W swoim wywiadzie Lewandowski mocno skrytykował władze klubu. W wątpliwość poddał sens wyjeżdżania na wakacyjne tournee (w tym roku Bayern udał się do Azji), którego jego zdaniem przeszkadza piłkarzom w optymalnym przygotowaniu do sezonu. Polak ocenił również, iż Bayern przegrywa w „wyścigu zbrojeń” z pozostałymi czołowymi klubami Europy, które na transfery wydają znacznie większe pieniądze.
O komentarz do słów kapitana reprezentacji Polski poproszony został Uli Hoeness, prezes Bayernu Monachium. Najważniejszy człowiek w ekipie Bawarczyków zareagował w niespodziewany sposób. Nie ganił Lewandowskiego, a jego słowa odebrał słowa jako wyraz troski o klub. Czytałem artykuł i nie odbieram go źle. Zawsze czuję się dobrze, gdy piłkarz martwi się o swój klub i dba o to, co jest dla niego najważniejsze. Jeśli on będzie coraz lepszy, to my również osiągniemy swoje cele – powiedział.
Czytaj także: Lewandowski krytykowany nie tylko w Niemczech. Głos ws. kontrowersyjnego wywiadu zabrał Tomasz Hajto!

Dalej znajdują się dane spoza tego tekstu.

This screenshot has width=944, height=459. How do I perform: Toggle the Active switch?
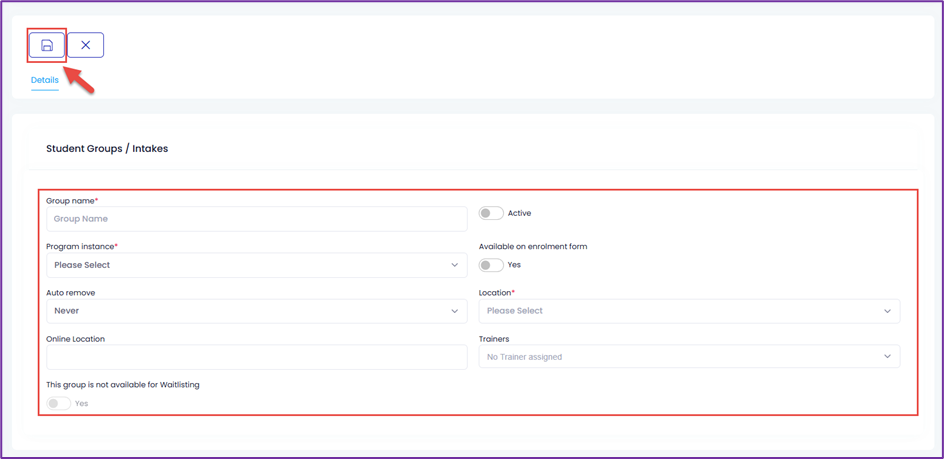click(491, 213)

Prezes Bayernu twierdzi, że za wywiadem Lewandowskiego stoi jeden z jego menadżerów, Maik Barthel. Hoeness ocenił, iż klub musi zadbać o to, by „doradcy piłkarzy nie przejęli władzy”. Oni muszą wykonywać swoją pracę, zawodnicy muszą skupiać się na treningach. Jesteśmy po to, by utrzymać całą strukturę i dbać o budżet. Po to był organizowany wyjazd do Chin – uciął Hoeness.